近日，美国凯斯西储大学Fu-Sen Liang教授团队提出了一种新的策略，利用依赖Shield-1小分子的FKBP (F36V, L106P)突变体（简称FKBP*），与他们之前开发的dCas13b-ALK（66-286 aa of ALKBH5）进行联合，构建了一种稳定性可控的CRISPR-Cas13b编辑器（称为FKBP*-dCas13b-ALK），用于精准的m⁶A RNA甲基化擦除。

首先，作者通过蛋白质印记法证实了FKBP*-dCas13b-ALK在细胞内的表达量可以通过控制Shield-1浓度和处理时间来调节。进一步的研究发现，仅用Shield-1处理细胞后，FKBP*-dCas13b-ALK才能特异性地被招募到目标RNA，如Malat1 lncRNA上的 m⁶A 靶点附近，并精准降低该靶点上的m⁶A水平，而不影响远端的非靶点腺嘌呤和其他RNA上可被编辑腺嘌呤m⁶A水平。此外，作者还发现对该靶点的m⁶A进行擦除会降低与RNA结合的HNRNPC蛋白含量，但不影响其稳定性。实验结果也表明，该体系对特定RNA上的m⁶A 靶点编辑受到Shield-1处理时间的调控。

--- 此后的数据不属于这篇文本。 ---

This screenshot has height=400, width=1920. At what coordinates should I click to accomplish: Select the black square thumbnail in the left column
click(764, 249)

此外，作者发现在去除Shield-1后，原本特异性招募的FKBP*-dCas13b-ALK，m⁶A擦除及其生物效应都可被逆转。通过时间进程研究，作者发现招募到目标RNA上的FKBP*-dCas13b-ALK会随着Shield-1去除而迅速减少，在3 h后恢复到背景水平，并且证实这是由FKBP*-dCas13b-ALK在细胞内的快速降解引起的。尽管该靶点上被降低的m6A水平能在Shield-1去除24 h后完全上调到到背景水平，但其恢复速度远比融合蛋白从RNA上脱离要慢。这一时间差提供了一个研究m⁶A而不受融合蛋白干扰的窗口。该体系用于编辑其他RNA 上m⁶A的普适性也得到验证。

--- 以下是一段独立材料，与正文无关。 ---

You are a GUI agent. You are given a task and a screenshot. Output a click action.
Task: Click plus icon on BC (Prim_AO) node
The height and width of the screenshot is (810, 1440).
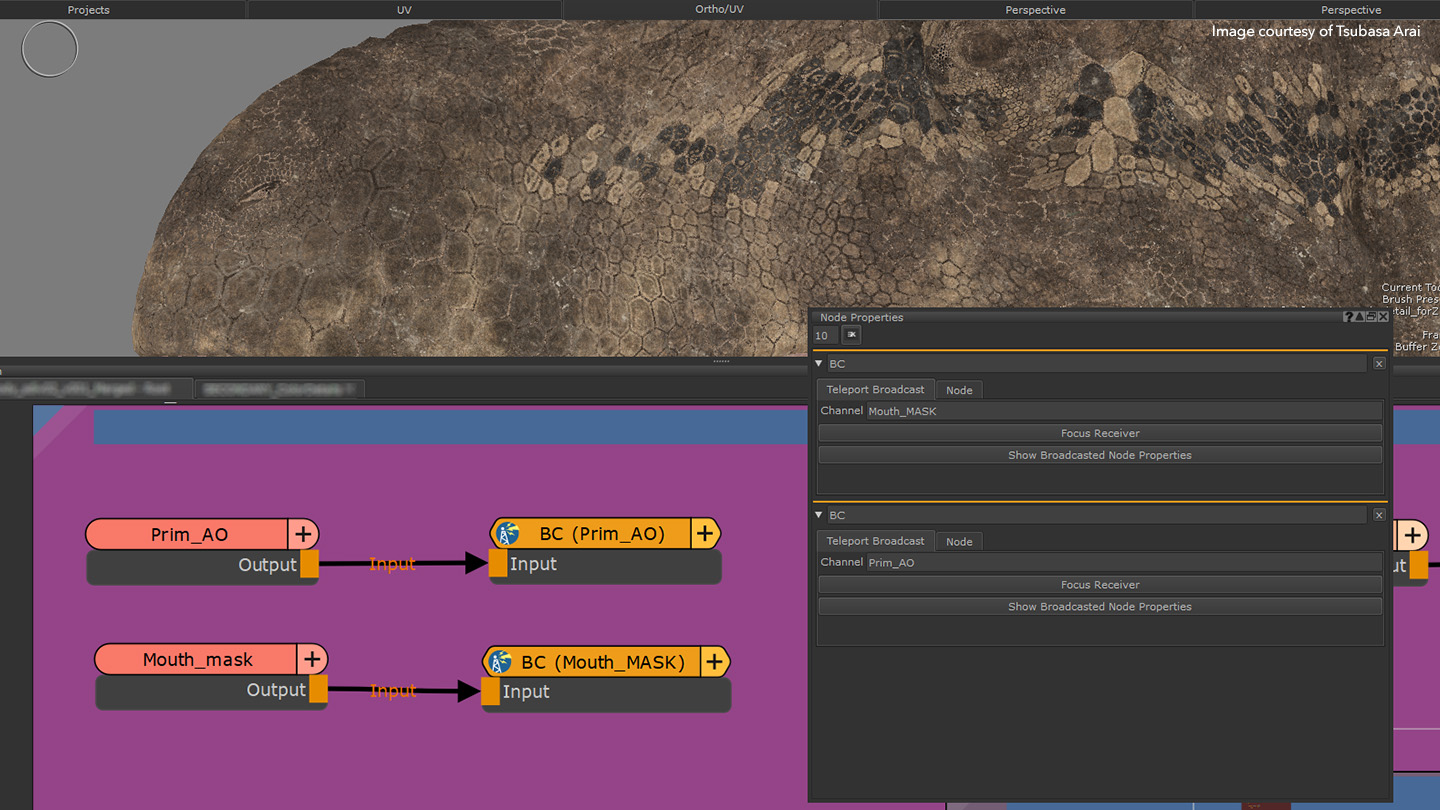[x=705, y=534]

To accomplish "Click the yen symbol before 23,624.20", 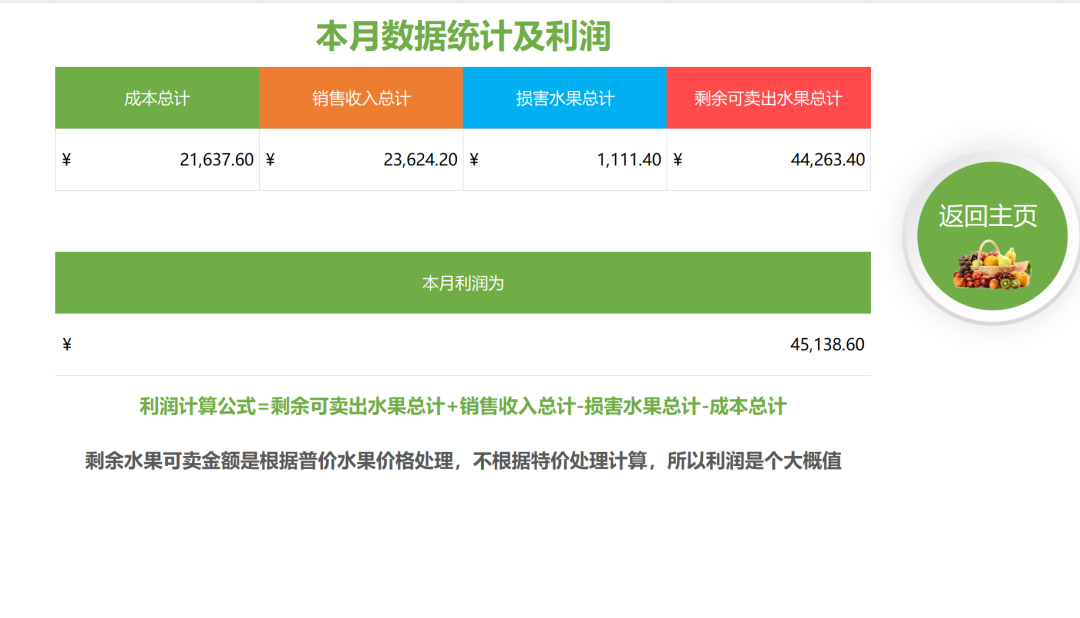I will coord(271,160).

在该工作中，作者开发了一种依赖于Shield-1的FKBP*-dCas13b-ALK体系，能广泛用于实现特定RNA上精准可逆的m6A擦除。编辑完m⁶A后，去除Shield-1会导致融合蛋白迅速降解，从而降低其对RNA的干扰，也为在原生环境下研究m⁶A提供了合适的时间窗口。这一发现为深入研究m⁶A的功能提供了新的方法。